How predictable is evolution?
If life was allowed to re-evolve on an identical earth, would we still see flowering plants, birds, and humans? Steven J Gould famously argued that chance (historical contingency) is so important in evolution that “replaying the tape of life” would result in an earth with life that is entirely alien to us. Indeed, it seems unlikely that the Age of Mammals could have happened without a chance asteroid wiping out the non-avian dinosaurs.
However, evolution is not driven by chance alone. Similar selective pressures have continued to produce similar forms. Dolphins, ichthyosaurs, and tuna all sport a fusiform body plan despite being distantly related –a phenomenon known as convergent evolution. Cases of convergent evolution act as “natural replay experiments” that allow us to study the predictability of evolution more closely.
Using cases of convergent evolution in cheilostome bryozoans, NOBLE will investigate how the origination of novelties, the adaptive landscape, and developmental biases impact evolutionary predictability.
Research questions
1a: Is the evolution of novelties predictable?

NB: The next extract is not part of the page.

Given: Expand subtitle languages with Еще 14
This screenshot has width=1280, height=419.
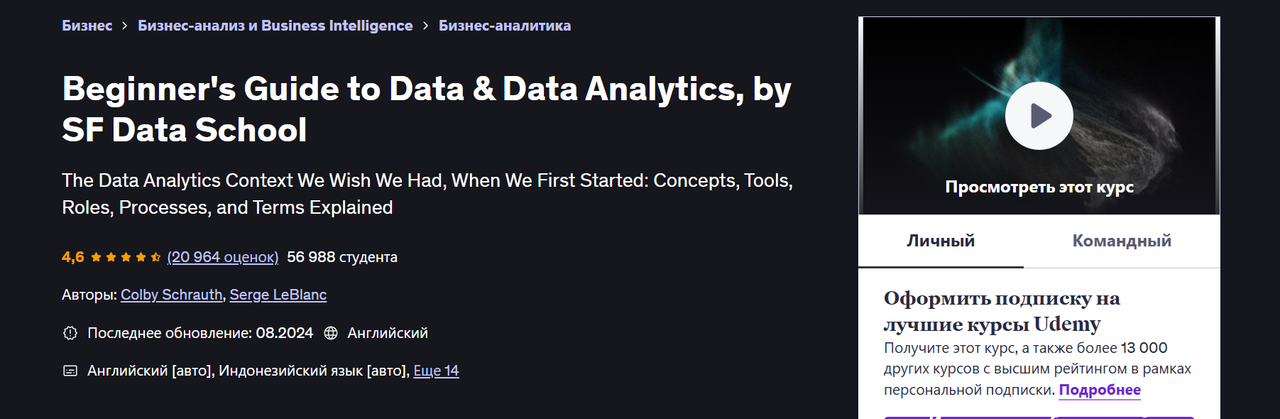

1b: Does increased specialization reduce the probability of trait loss?
2: Is phenotypic convergence explained by the adaptive landscape or chance?
3: Does trait integration constrain evolution?
Methodology
Like soldiers in ant colonies, avicularia in bryozoan colonies are individuals that are specialized for (presumably) defense. Avicularia have evolved independently in multiple bryozoan groups (a clear case of convergence) and show a wide variety of morphologies.
Using data from the literature, we will reconstruct ancestral states to determine how many times avicularia have evolved, and then calculate whether other traits (like the presence of alternate defensive structures) can predict those originations (Q.1a). This data will also allow us to determine how often avicularia have been lost, and whether more specialized avicularia are less likely to be lost (Q.1b)
To investigate the role of the adaptive landscape in convergent evolution, we will use machine learning and geometric morphometrics to generate avicularium morphospace. Then biomechanical modelling will be used to create a suite of plausible adaptive landscapes. Finally we will simulate evolution within the morphospace to determine whether chance (represented by Brownian motion) or the adaptive landscape (represented by biased random walks and Ornstein–Uhlenbeck) best explains the degree of phenotypic convergence between bryozoan groups (Q.2)
The last part of this project uses New Zealand fossil bryozoans at the NHM to explore developmental biases. We will quantify trends in in avicularium shape between ancestor-descent pairs 5 different levels of trait integration and phylogenetic relatedness. This will reveal whether trait integration influences evolutionary change, and whether this relationship is consistent between convergent traits (Q.3).